_TASK INSTRUCTIONS:_
a. Retype the stretch of the European markets summary from "- European shares" through "robust earnings season.", keeping every word and punctuation mark unchanged.
b. List, in order of appearance, every percentage figure given in the European markets summary.

_TEXT UNDER STUDY:_
How did the European markets perform?
- European shares closed their sixth straight week of gains at a new high on Friday, as strong results from Cartier owner Richemont rounded off a robust earnings season.
- The pan-European STOXX 600 index rose 0.3% to a new peak of 486.75 points and added 0.7% for the week. It has finished at record highs in four of the five sessions this week, buoyed by dovish central bank messages, upbeat earnings reports, and signs of post-pandemic economic revival.
- Household goods led the gains Friday, up 1.9%, while oil and gas stocks were the worst performers, down 0.9%,
- Eurozone industrial production dipped by less than expected in September, data showed on Friday, falling 0.2% month-on-month for a 5.2% annual increase.
- A Reuters poll of economists on Thursday indicated that eurozone inflation expectations are also at risk of continuing to overshoot the European Central Bank’s 2% target in 2022. Eurozone inflation topped 4% last month but the ECB has broken from other major central banks by resisting calls for a tightening of monetary policy. But the ECB acknowledged on Friday that eurozone inflation may decline more slowly than earlier thought, partly due to supply chain bottlenecks.

_INFORMATION PROVIDED:_

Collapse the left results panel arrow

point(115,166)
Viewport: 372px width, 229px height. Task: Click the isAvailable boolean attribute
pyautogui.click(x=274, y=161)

_SOLUTIONS TO THE TASKS:_
a.
- European shares closed their sixth straight week of gains at a new high on Friday, as strong results from Cartier owner Richemont rounded off a robust earnings season.

b.
0.3%
0.7%
1.9%
0.9%
0.2%
5.2%
2%
4%